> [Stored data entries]
········
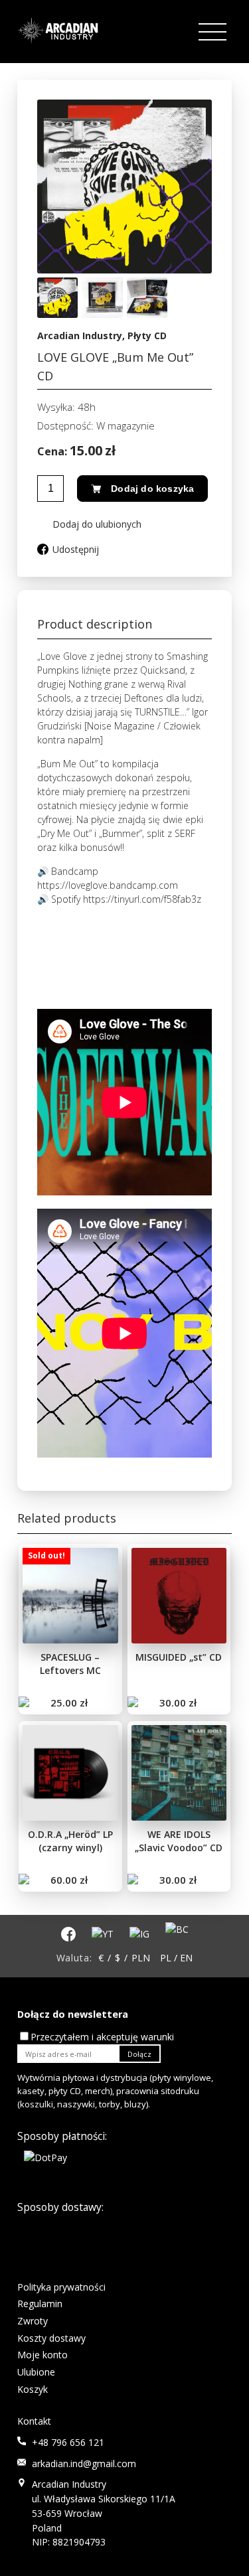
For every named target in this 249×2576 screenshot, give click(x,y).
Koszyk (32, 2389)
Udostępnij (75, 549)
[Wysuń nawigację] (214, 32)
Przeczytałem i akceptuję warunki (102, 2036)
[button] (89, 524)
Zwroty (32, 2320)
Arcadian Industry (79, 335)
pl (165, 1957)
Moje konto (42, 2354)
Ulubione (36, 2372)
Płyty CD (147, 335)
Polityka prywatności (61, 2287)
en (186, 1957)
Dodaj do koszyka (152, 488)
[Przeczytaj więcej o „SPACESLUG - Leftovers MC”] (25, 1703)
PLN (140, 1957)
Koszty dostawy (51, 2338)
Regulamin (39, 2303)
········
> [EXERCISE] Set down every record word for word and leave out the pictures.

> [FINISHED TASK]
For every named target in this 249×2576 screenshot, give click(x,y).
Koszyk (32, 2389)
Udostępnij (75, 549)
[Wysuń nawigację] (214, 32)
Przeczytałem i akceptuję warunki (102, 2036)
[button] (89, 524)
Zwroty (32, 2320)
Arcadian Industry (79, 335)
pl (165, 1957)
Moje konto (42, 2354)
Ulubione (36, 2372)
Płyty CD (147, 335)
Polityka prywatności (61, 2287)
en (186, 1957)
Dodaj do koszyka (152, 488)
[Przeczytaj więcej o „SPACESLUG - Leftovers MC”] (25, 1703)
PLN (140, 1957)
Koszty dostawy (51, 2338)
Regulamin (39, 2303)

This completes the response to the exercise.